* What you are asked to do
Below is a set of records; print all of them exactly as written.
· · · · · · ·
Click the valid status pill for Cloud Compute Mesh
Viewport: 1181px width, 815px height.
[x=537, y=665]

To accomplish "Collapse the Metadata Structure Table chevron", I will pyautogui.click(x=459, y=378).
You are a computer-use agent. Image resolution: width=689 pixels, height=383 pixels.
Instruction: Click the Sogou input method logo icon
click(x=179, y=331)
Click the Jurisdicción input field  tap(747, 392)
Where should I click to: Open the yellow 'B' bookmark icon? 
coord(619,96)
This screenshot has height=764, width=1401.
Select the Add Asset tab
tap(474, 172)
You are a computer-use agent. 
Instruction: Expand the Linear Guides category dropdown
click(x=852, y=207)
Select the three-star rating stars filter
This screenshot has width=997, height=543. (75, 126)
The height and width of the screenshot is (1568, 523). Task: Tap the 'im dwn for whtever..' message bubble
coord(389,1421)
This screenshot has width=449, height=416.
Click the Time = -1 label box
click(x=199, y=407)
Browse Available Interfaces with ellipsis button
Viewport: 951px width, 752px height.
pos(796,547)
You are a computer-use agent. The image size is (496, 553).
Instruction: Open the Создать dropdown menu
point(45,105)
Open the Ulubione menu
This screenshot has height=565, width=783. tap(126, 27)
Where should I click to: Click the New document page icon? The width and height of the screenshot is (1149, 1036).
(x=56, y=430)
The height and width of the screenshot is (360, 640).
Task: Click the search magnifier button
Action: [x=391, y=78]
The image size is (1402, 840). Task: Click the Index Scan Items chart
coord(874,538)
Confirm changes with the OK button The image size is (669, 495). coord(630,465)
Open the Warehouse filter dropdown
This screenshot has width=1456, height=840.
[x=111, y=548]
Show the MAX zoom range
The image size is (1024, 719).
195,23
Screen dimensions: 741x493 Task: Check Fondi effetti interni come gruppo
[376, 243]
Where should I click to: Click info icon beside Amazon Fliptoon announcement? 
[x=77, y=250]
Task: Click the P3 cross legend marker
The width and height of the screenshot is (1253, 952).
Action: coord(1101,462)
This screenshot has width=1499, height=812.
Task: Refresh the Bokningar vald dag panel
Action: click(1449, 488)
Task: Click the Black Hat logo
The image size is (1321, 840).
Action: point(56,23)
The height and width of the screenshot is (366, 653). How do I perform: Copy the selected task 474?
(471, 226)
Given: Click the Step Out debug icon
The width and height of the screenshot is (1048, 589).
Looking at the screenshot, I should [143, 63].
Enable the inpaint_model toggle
· · · · · · ·
* Completed task
Click the valid status pill for Cloud Compute Mesh
Viewport: 1181px width, 815px height.
[x=537, y=665]

To accomplish "Collapse the Metadata Structure Table chevron", I will pyautogui.click(x=459, y=378).
You are a computer-use agent. Image resolution: width=689 pixels, height=383 pixels.
Instruction: Click the Sogou input method logo icon
click(x=179, y=331)
Click the Jurisdicción input field  tap(747, 392)
Where should I click to: Open the yellow 'B' bookmark icon? 
coord(619,96)
This screenshot has height=764, width=1401.
Select the Add Asset tab
tap(474, 172)
You are a computer-use agent. 
Instruction: Expand the Linear Guides category dropdown
click(x=852, y=207)
Select the three-star rating stars filter
This screenshot has width=997, height=543. (75, 126)
The height and width of the screenshot is (1568, 523). Task: Tap the 'im dwn for whtever..' message bubble
coord(389,1421)
This screenshot has width=449, height=416.
Click the Time = -1 label box
click(x=199, y=407)
Browse Available Interfaces with ellipsis button
Viewport: 951px width, 752px height.
pos(796,547)
You are a computer-use agent. The image size is (496, 553).
Instruction: Open the Создать dropdown menu
point(45,105)
Open the Ulubione menu
This screenshot has height=565, width=783. tap(126, 27)
Where should I click to: Click the New document page icon? The width and height of the screenshot is (1149, 1036).
(x=56, y=430)
The height and width of the screenshot is (360, 640).
Task: Click the search magnifier button
Action: [x=391, y=78]
The image size is (1402, 840). Task: Click the Index Scan Items chart
coord(874,538)
Confirm changes with the OK button The image size is (669, 495). coord(630,465)
Open the Warehouse filter dropdown
This screenshot has width=1456, height=840.
[x=111, y=548]
Show the MAX zoom range
The image size is (1024, 719).
195,23
Screen dimensions: 741x493 Task: Check Fondi effetti interni come gruppo
[376, 243]
Where should I click to: Click info icon beside Amazon Fliptoon announcement? 
[x=77, y=250]
Task: Click the P3 cross legend marker
The width and height of the screenshot is (1253, 952).
Action: coord(1101,462)
This screenshot has width=1499, height=812.
Task: Refresh the Bokningar vald dag panel
Action: click(1449, 488)
Task: Click the Black Hat logo
The image size is (1321, 840).
Action: point(56,23)
The height and width of the screenshot is (366, 653). How do I perform: Copy the selected task 474?
(471, 226)
Given: Click the Step Out debug icon
The width and height of the screenshot is (1048, 589).
Looking at the screenshot, I should [143, 63].
Enable the inpaint_model toggle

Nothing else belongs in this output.